**Brief**
Make an exact copy of all the entries, with the pictures left out.

Collection entries:
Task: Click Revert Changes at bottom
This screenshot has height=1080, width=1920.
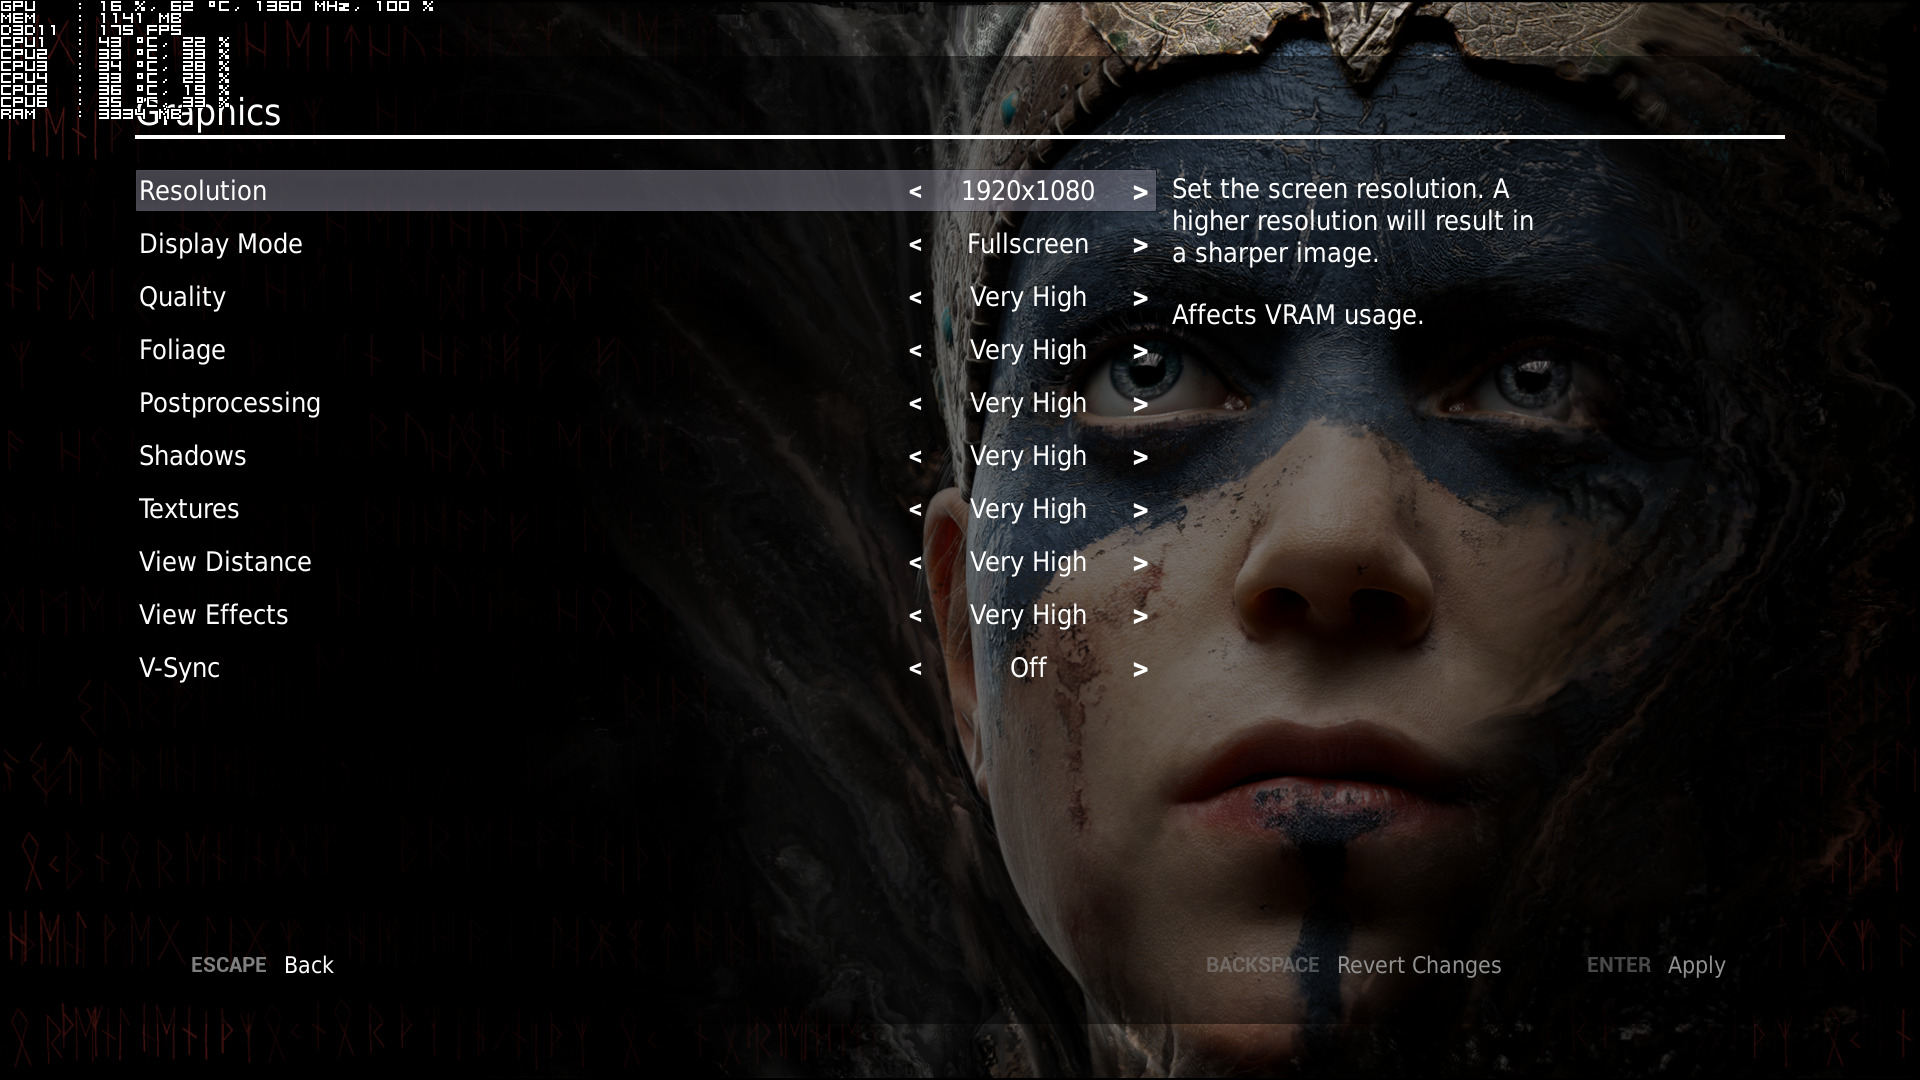Action: point(1418,965)
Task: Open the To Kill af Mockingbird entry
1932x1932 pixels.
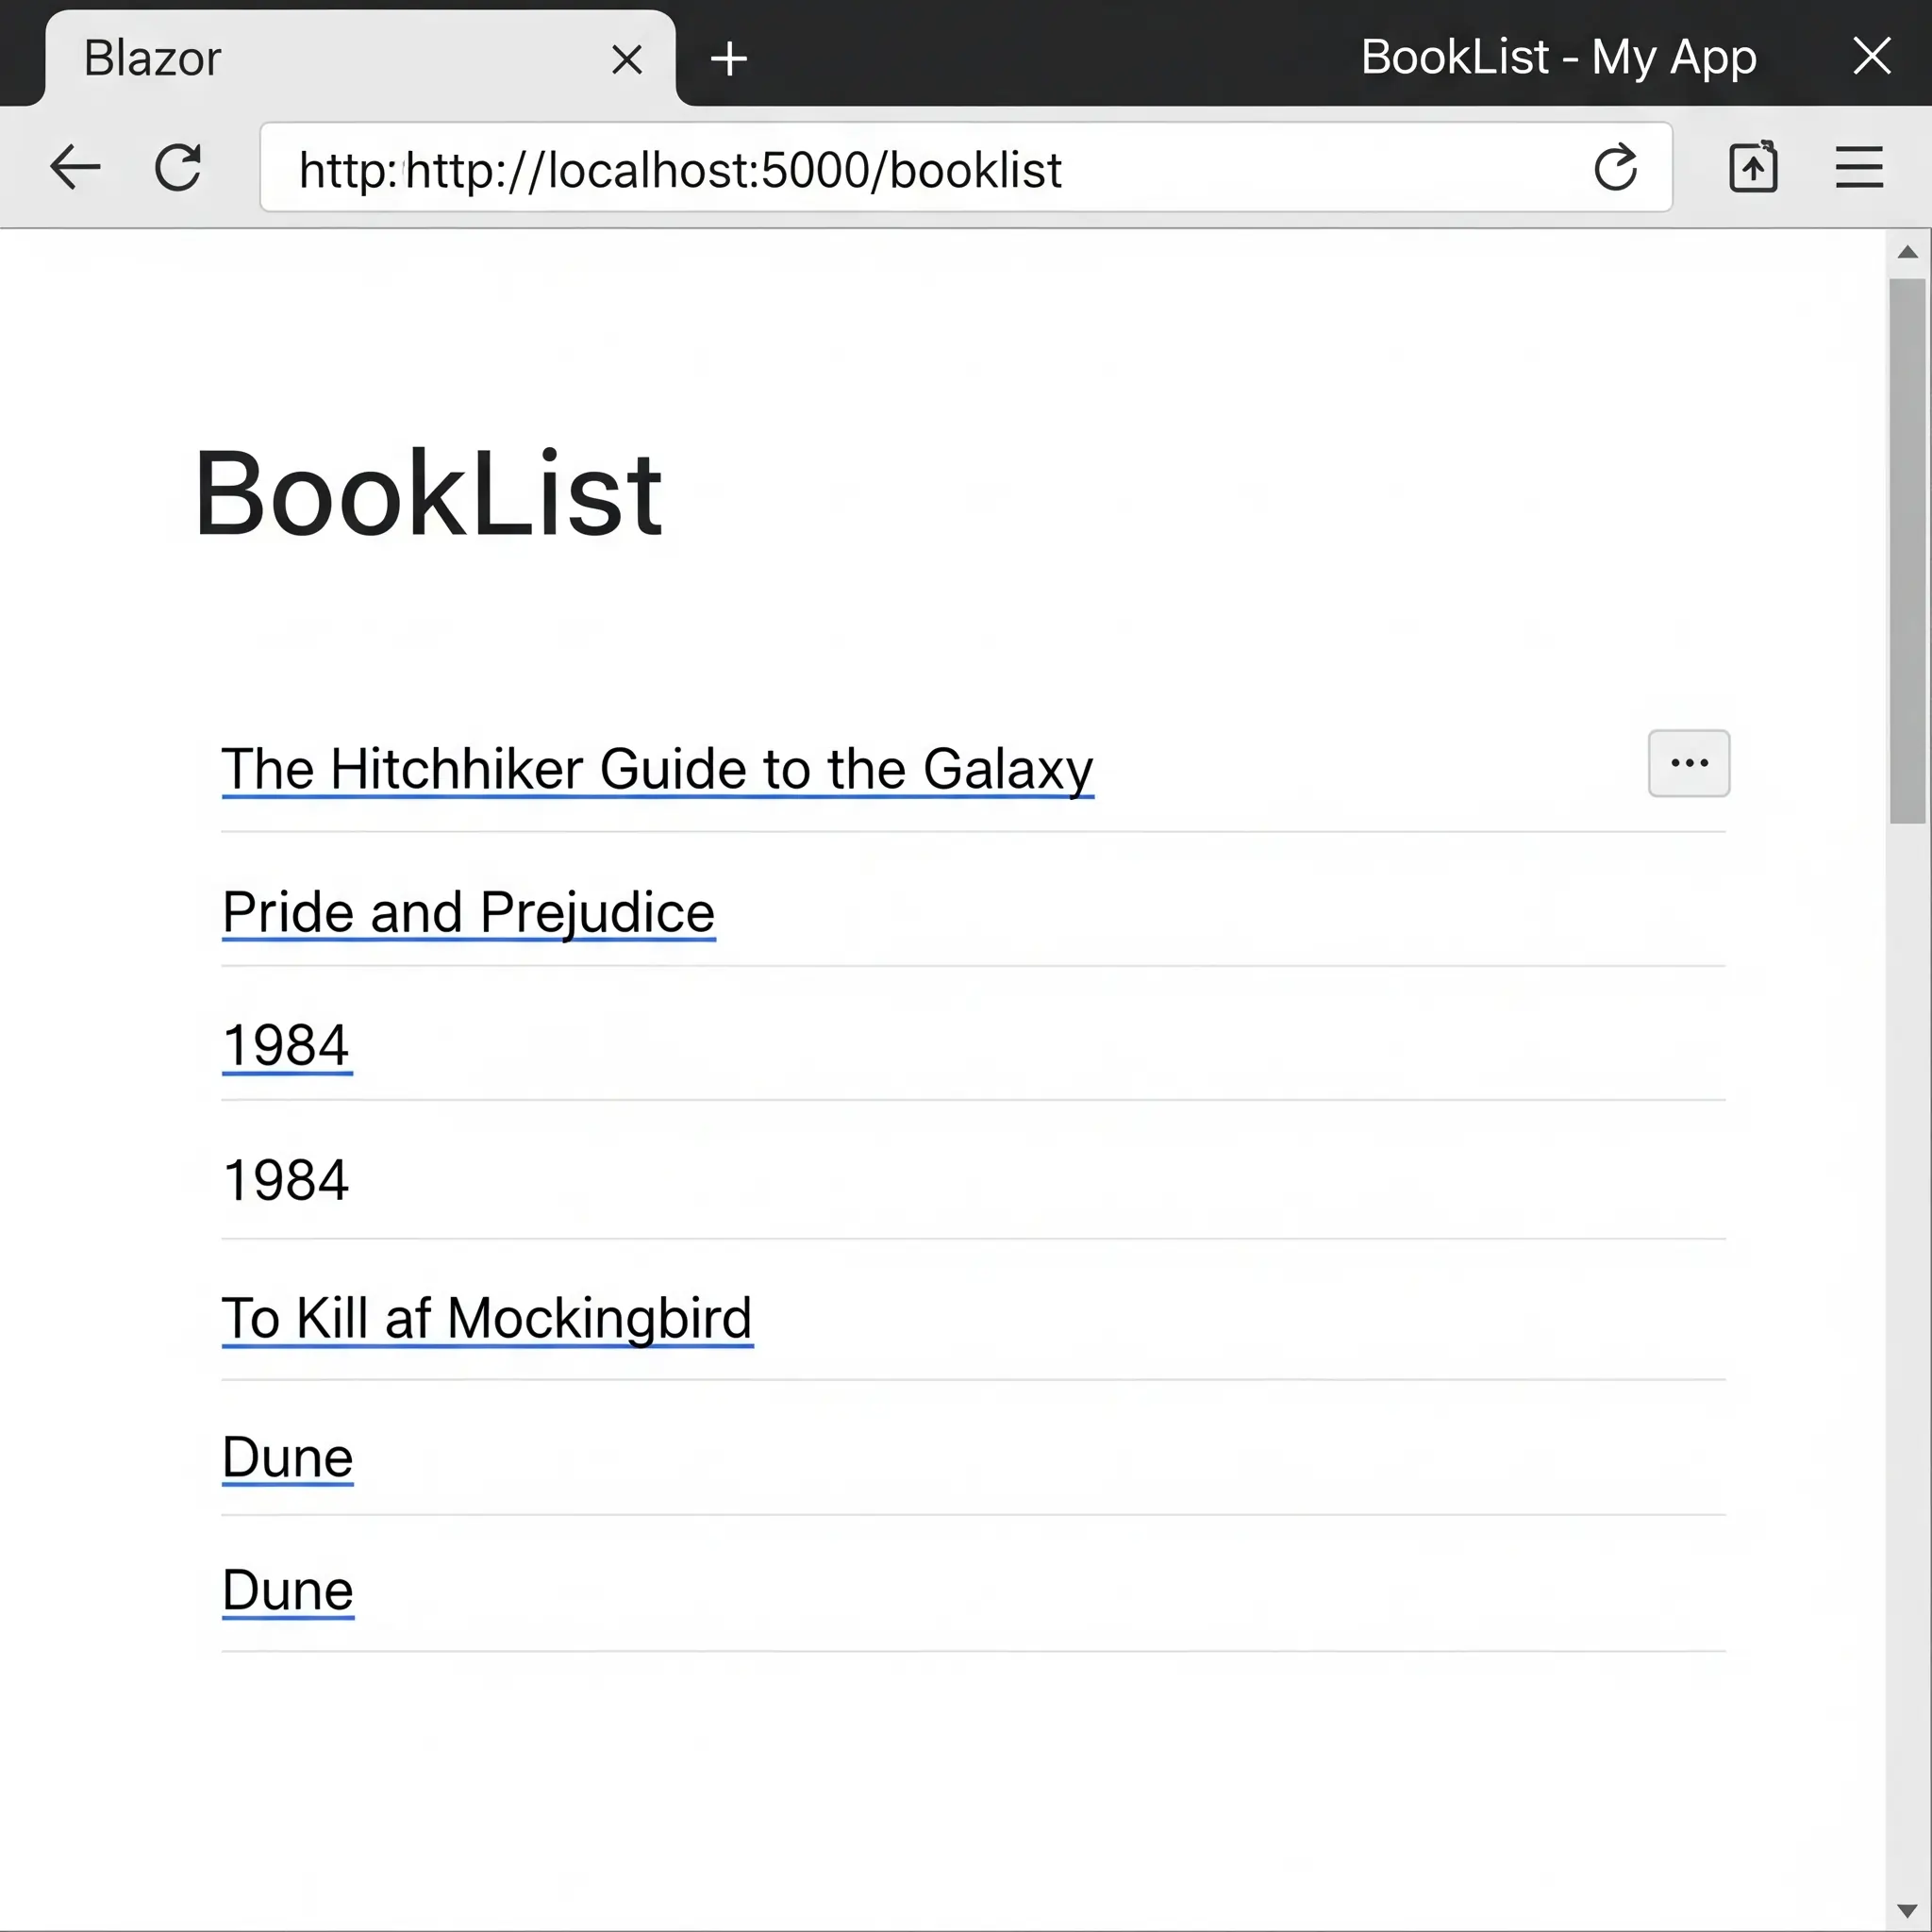Action: [x=487, y=1318]
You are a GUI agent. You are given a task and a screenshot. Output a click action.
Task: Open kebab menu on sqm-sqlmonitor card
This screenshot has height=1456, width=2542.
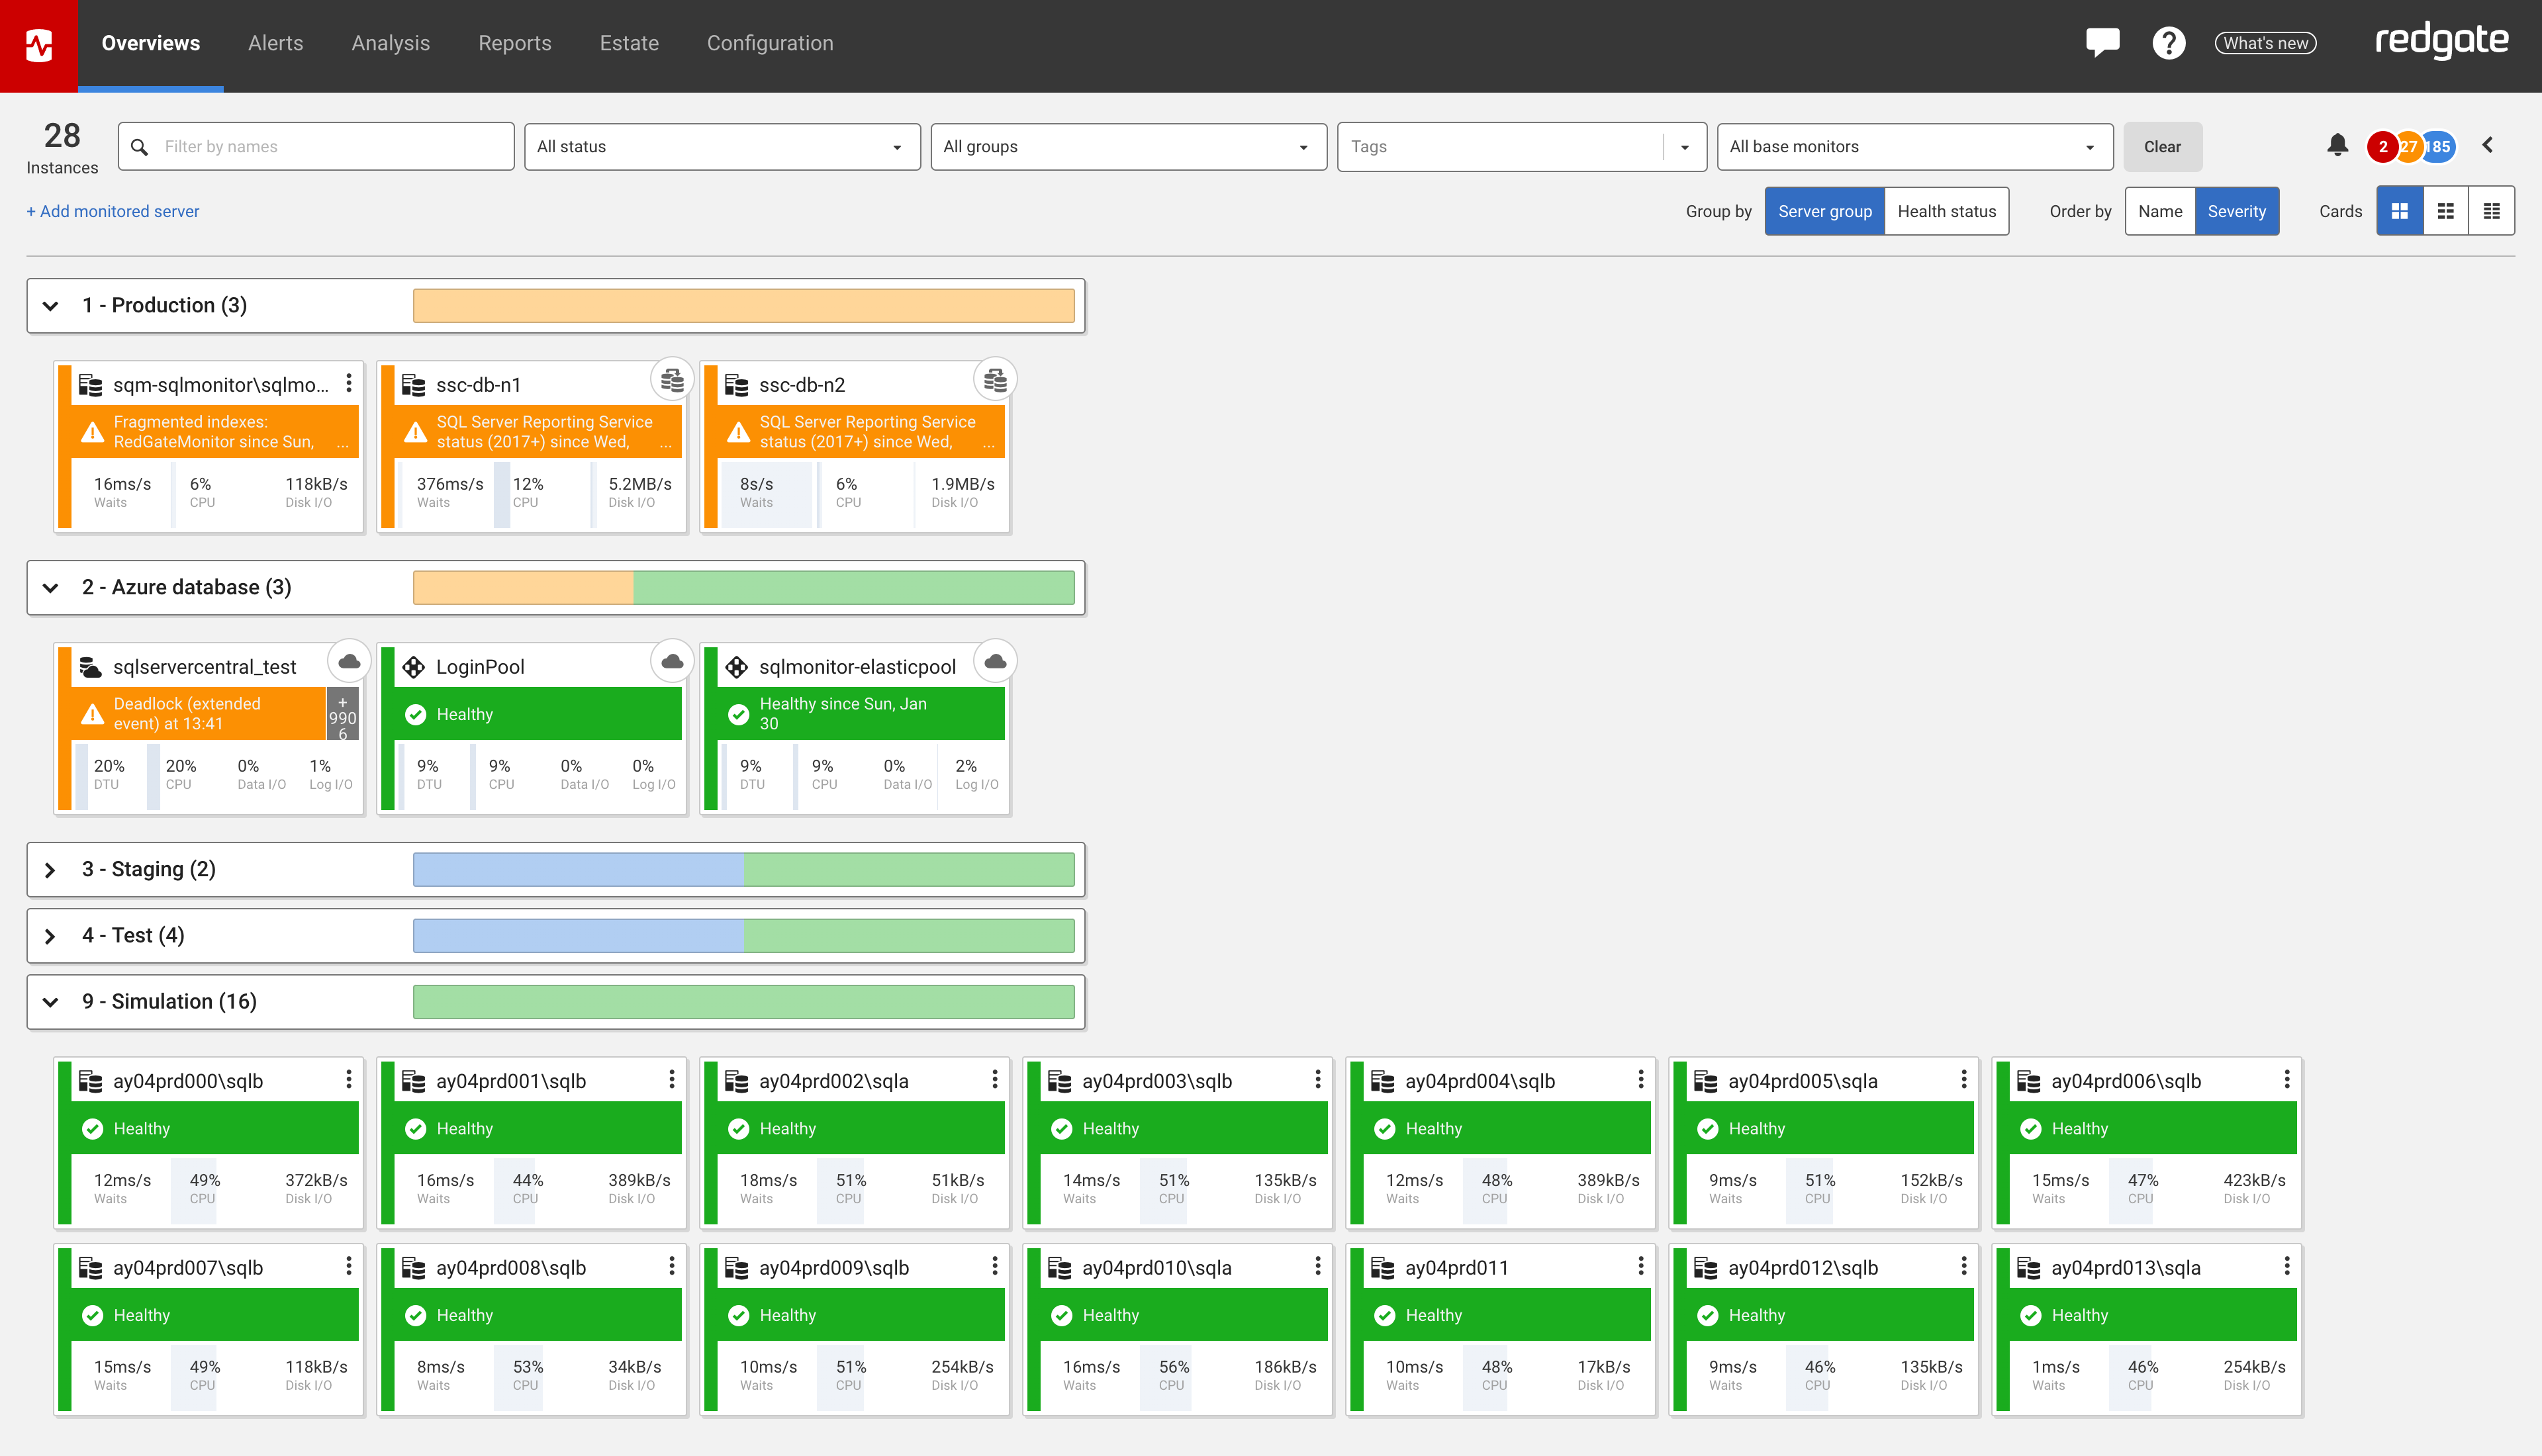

**Answer for the task**
Task: Click Revert Changes at bottom
This screenshot has height=1080, width=1920.
Action: point(1418,965)
Task: Open the To Kill af Mockingbird entry
1932x1932 pixels.
Action: [x=487, y=1318]
You are a GUI agent. You are given a task and a screenshot. Output a click action.
Task: Open kebab menu on sqm-sqlmonitor card
This screenshot has height=1456, width=2542.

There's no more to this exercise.